Je vous parlais d'expérience effrayante. C'est aussi en partie dû au fait que la moindre rencontre peut mal tourner. Les Terres Désolées ne sont pas celles des zombies, mais ce que l'on y vit se rapproche assez de ce que peut connaître un survivant de The Walking Dead. La curiosité de la découverte laisse place, après quelques escarmouches inattendues ou rencontres avec un piège ayant entraîné la mort, à la paranoïa. On ne s'aventure plus derrière une butte ou à l'intérieur d'un nouveau bâtiment de la même façon. On ne se dit plus qu'il serait opportun d'aller en direction de ce bruit louche ou de chercher quelque butin derrière une porte fermée. Surtout si c'est la nuit ou qu'un orage radioactif, brouillant la distance d'affichage, éclate. On cherche la sécurité et les sauvegardes rapides à chaque temps mort. La furtivité est une voie possible. La force, en misant sur la solidité physique et la précision des coups portés, aussi. Les combats s'appréhendent toujours de deux manières différentes, qui conviendront à ceux qui veulent de l'action soutenue autant qu'un peu de stratégie. Vous pouvez la tenter en temps réel et faire parler le skill face à des adversaires très agressifs, durs sur l'homme, mais pas forcément futés. Ou bien user du mode SVAV (Système de Visée Assistée Vault-Tec) qui ralentit le temps et vous permet de viser les membres des antagonistes avec plus d'assurance et plus ou moins de réussite suivant la distance ou encore la taille de ce que vous ciblez. Dans le cas où vous passez par ce bullet-time tactique, le nombre d'actions consécutives est limité par une jauge qui, par ailleurs, s'épuise aussi lorsque vous courez - oui, ceci est désormais possible. Il faut donc faire attention lorsque l'on en vient à se coltiner des meutes ou des colosses. Et ne pas hésiter à flinguer le bras armé ou les jambes pour handicaper un assaillant trop nerveux. Dans tous les cas, des attaques bien portées (avec possibilité d'appliquer un critique de temps à autre) donneront souvent lieu à des résultats gores à souhait. Mais pour voir des têtes ou des jambes qui volent en slow-motion, il faudra aussi ménager son matos.

Données brutes >>
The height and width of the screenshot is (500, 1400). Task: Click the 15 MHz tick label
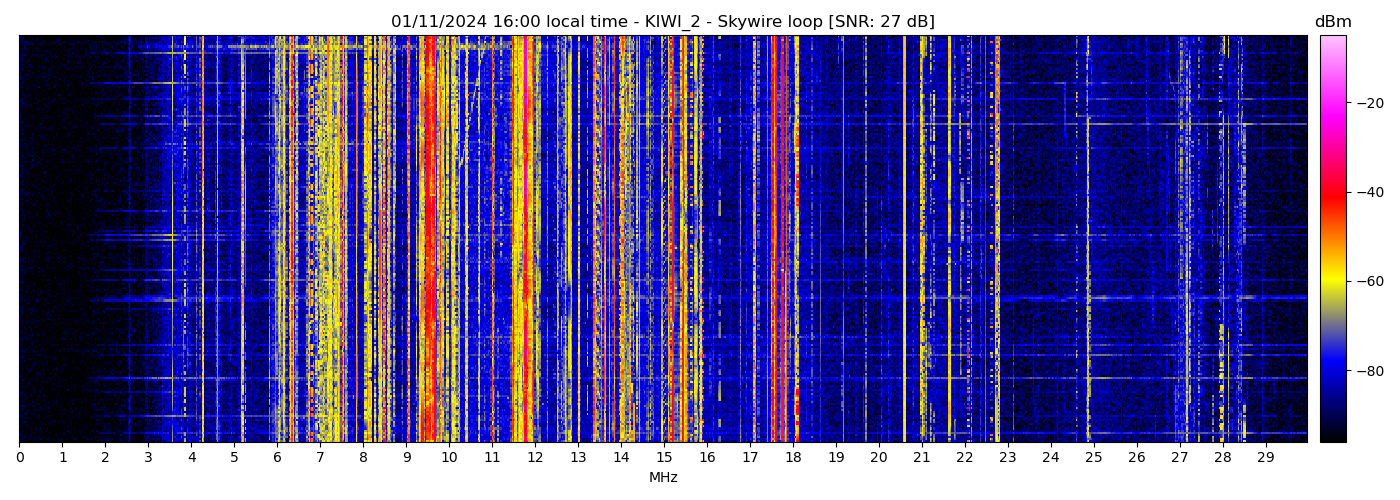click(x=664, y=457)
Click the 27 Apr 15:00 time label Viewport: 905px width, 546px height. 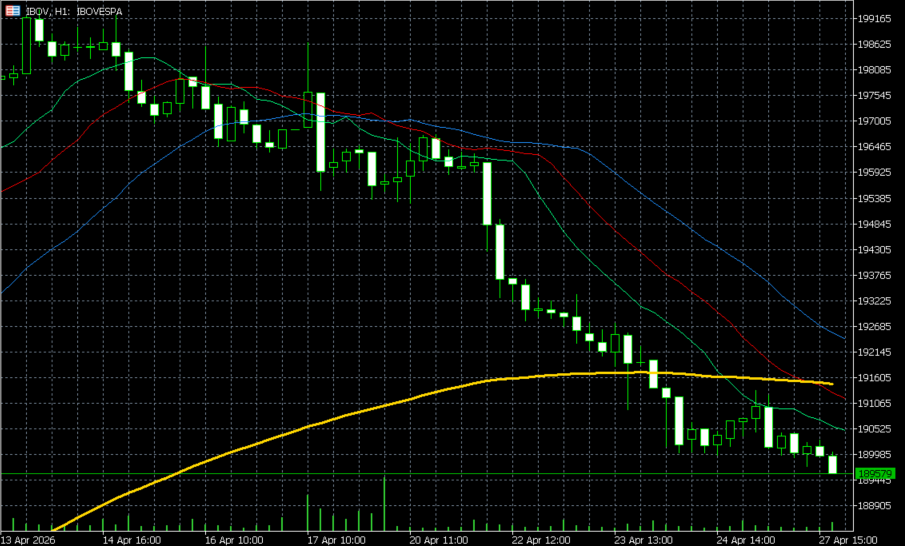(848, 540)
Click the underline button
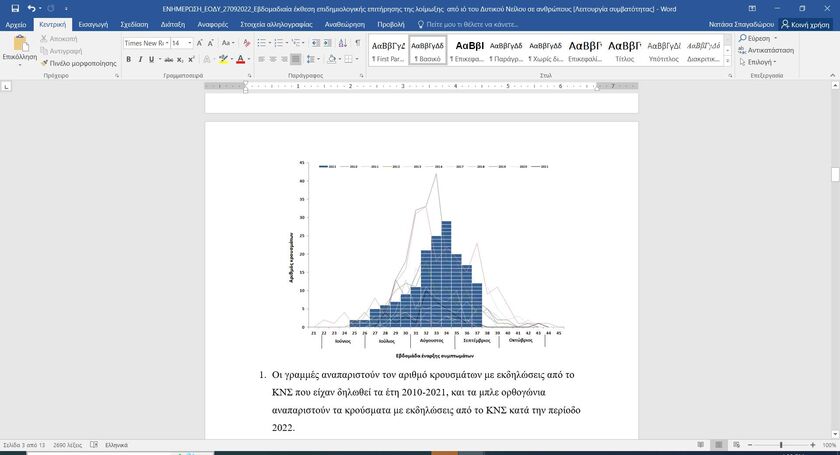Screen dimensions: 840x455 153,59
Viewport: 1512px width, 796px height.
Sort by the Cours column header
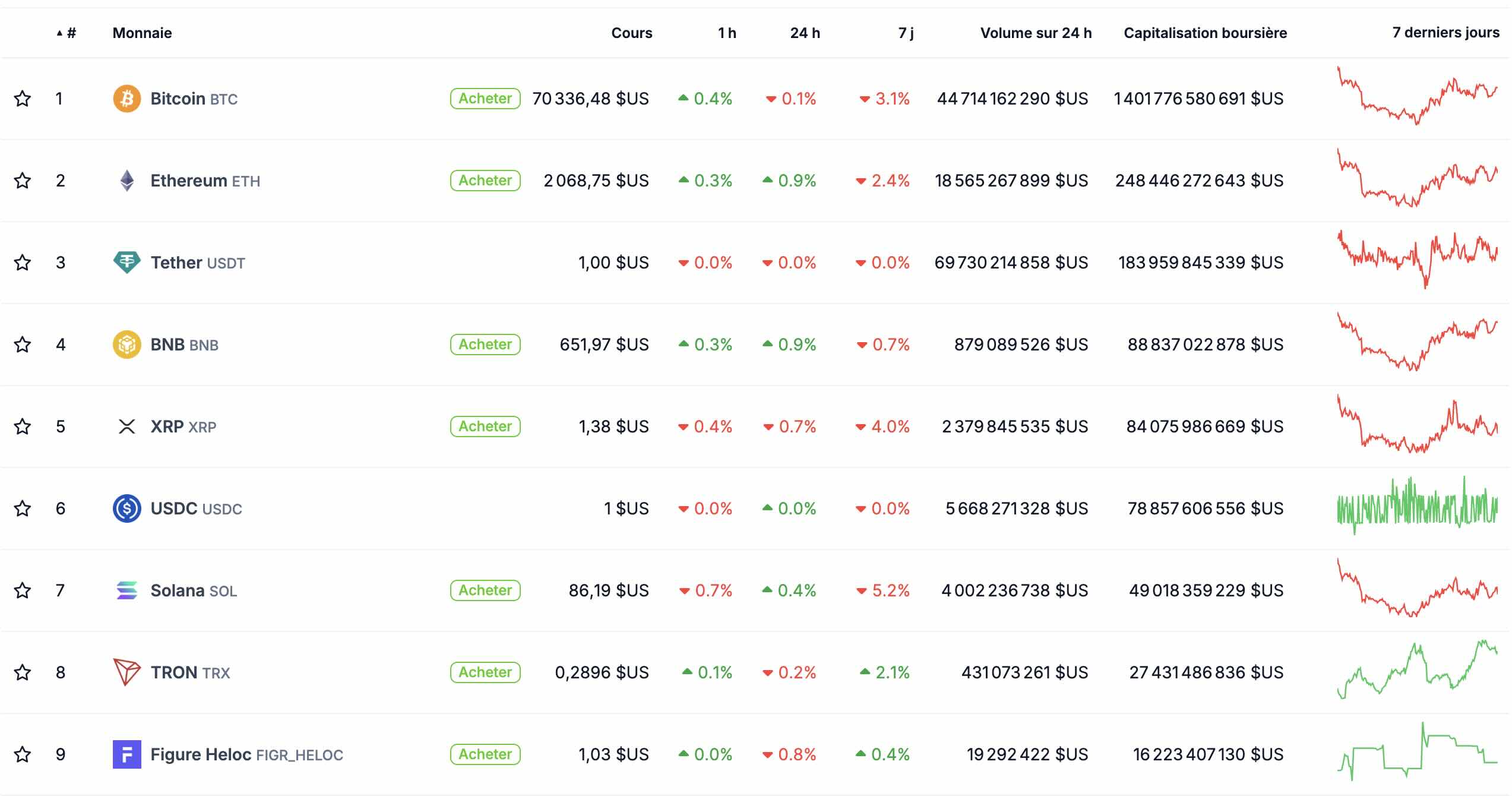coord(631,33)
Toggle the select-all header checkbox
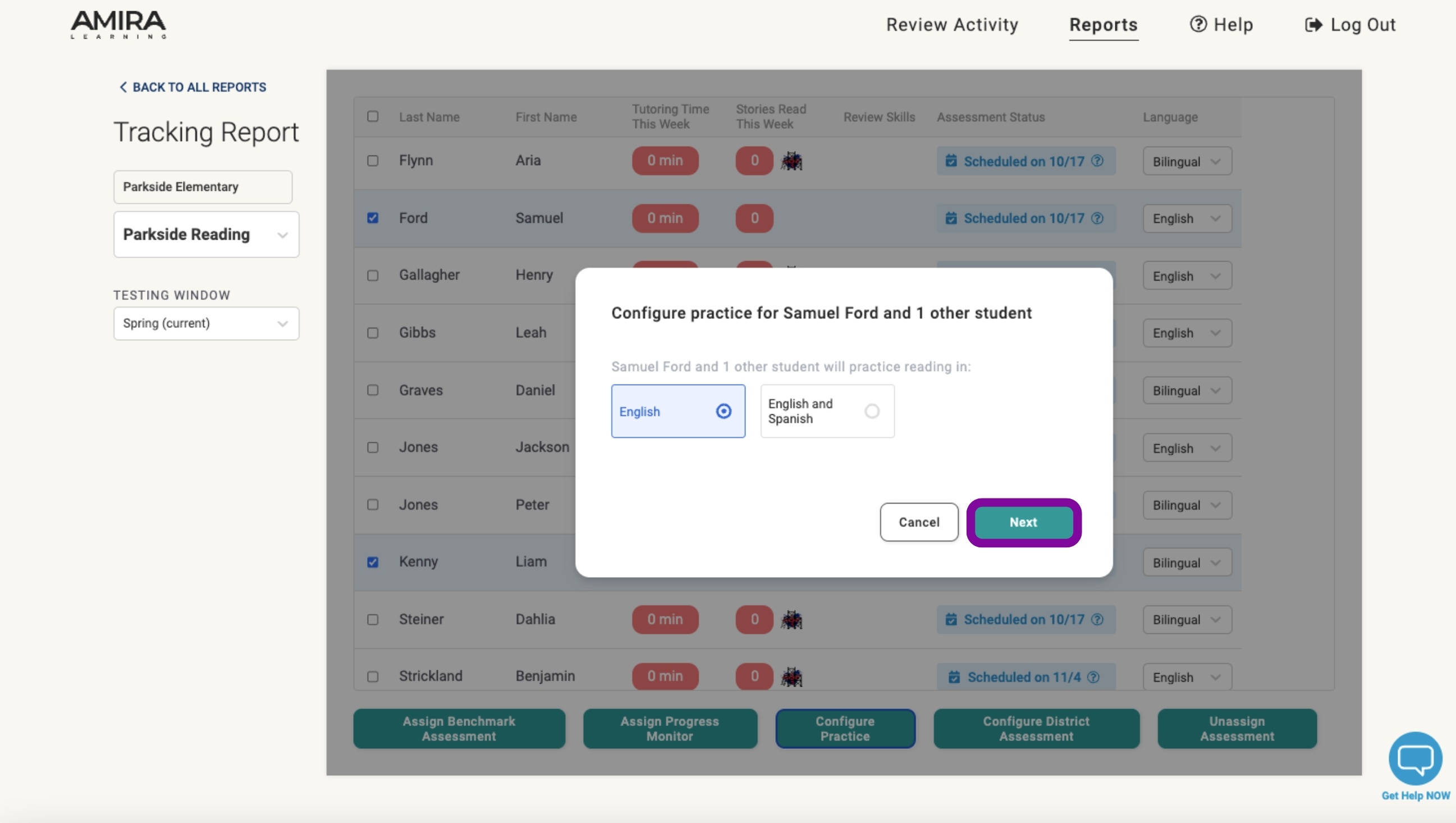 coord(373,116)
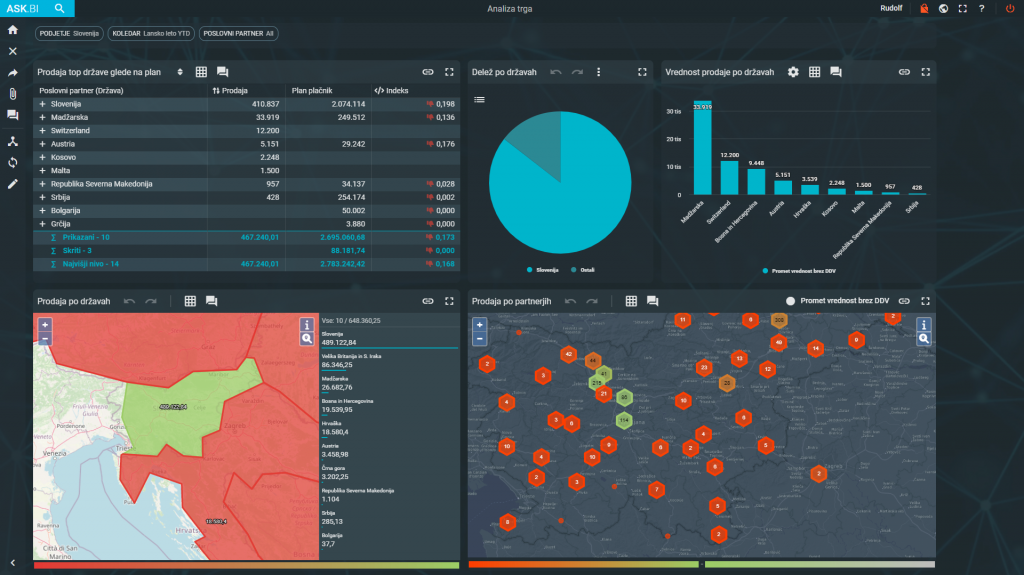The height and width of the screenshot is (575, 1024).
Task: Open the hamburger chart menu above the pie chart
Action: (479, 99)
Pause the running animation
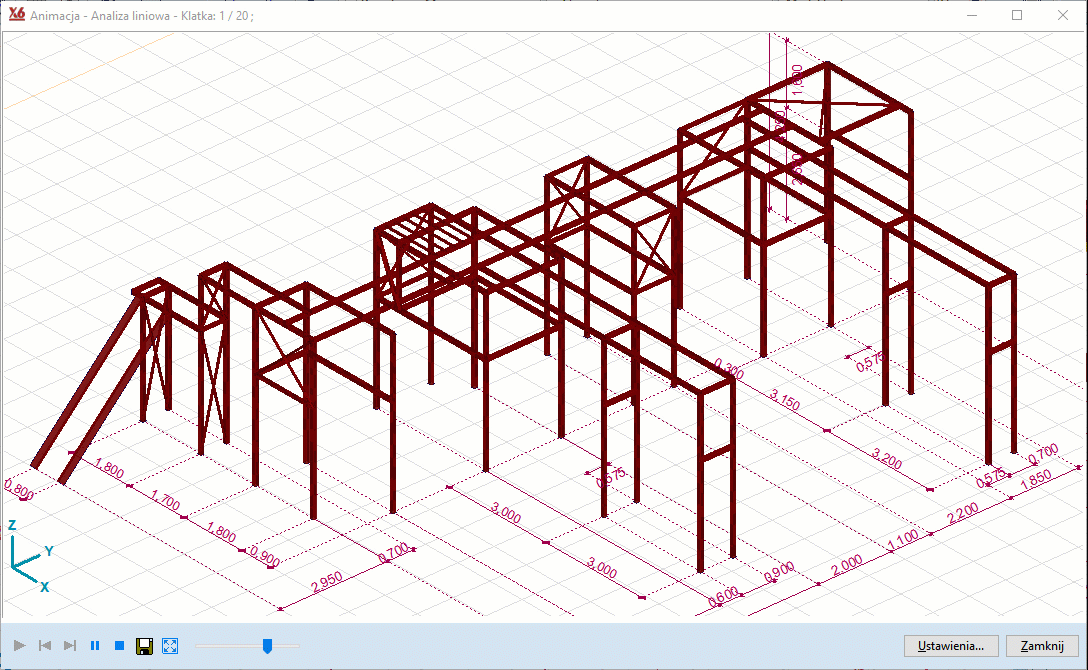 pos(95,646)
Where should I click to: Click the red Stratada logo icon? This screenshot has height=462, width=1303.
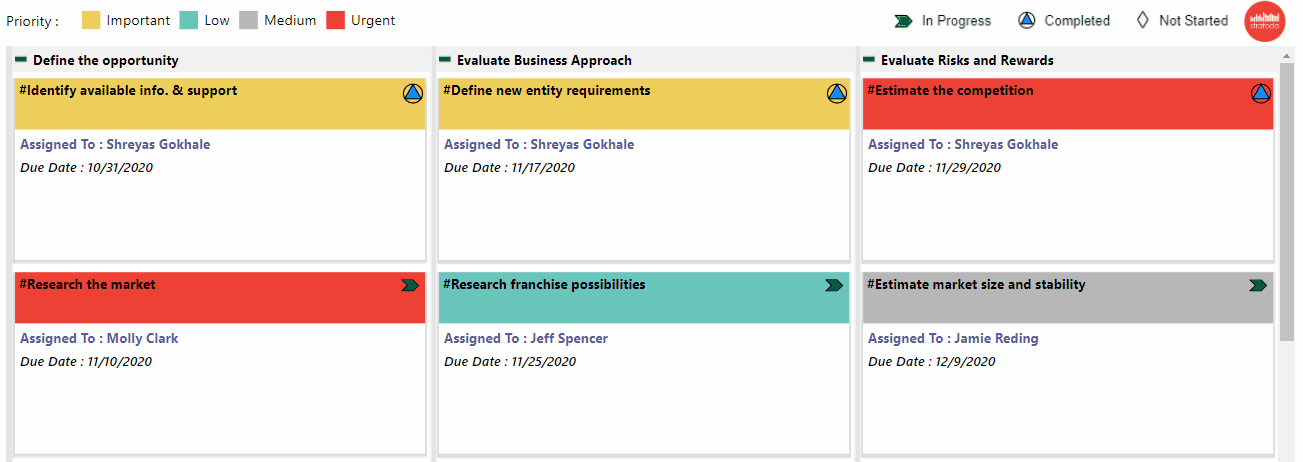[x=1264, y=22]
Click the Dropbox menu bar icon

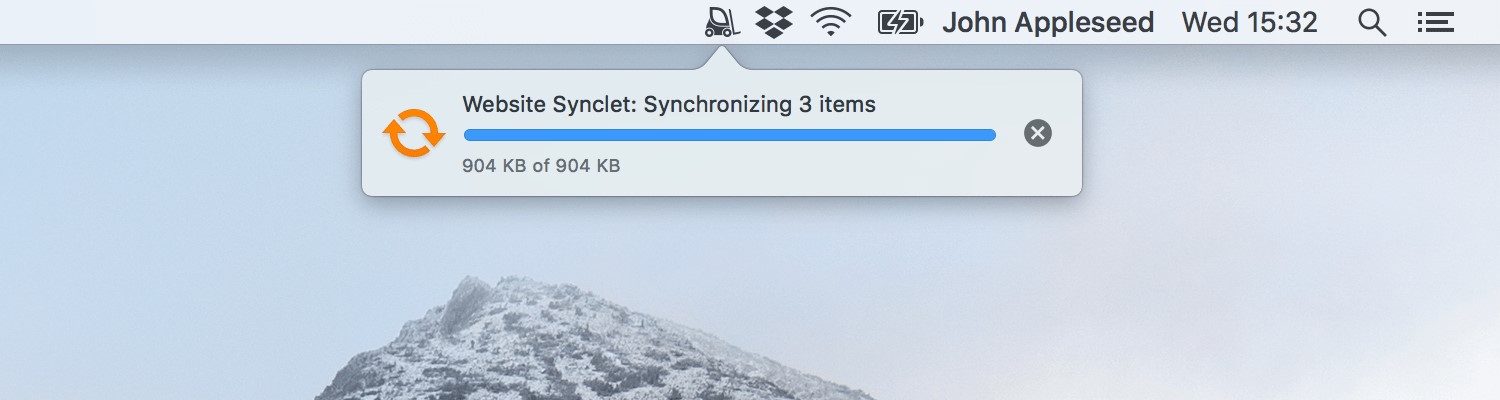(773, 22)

Consignes >>
[1] D'après le texte, à quoi correspond le sigle SVAV ?
[2] Recopiez les entrées en commençant à la ligne qui contient "Click the underline button" et en terminant à la fin des entrées, ces deux limites comprises. Laissez les images de côté.

Corrigés >>
[1] Système de Visée Assistée Vault-Tec.

[2]
Click the underline button
Screen dimensions: 840x455 153,59
Viewport: 1512px width, 796px height.
Sort by the Cours column header
coord(631,33)
Toggle the select-all header checkbox
 coord(373,116)
The height and width of the screenshot is (575, 1024).
Task: Open the hamburger chart menu above the pie chart
Action: (479, 99)
Pause the running animation
 pos(95,646)
Where should I click to: Click the red Stratada logo icon? This screenshot has height=462, width=1303.
[x=1264, y=22]
Click the Dropbox menu bar icon

(773, 22)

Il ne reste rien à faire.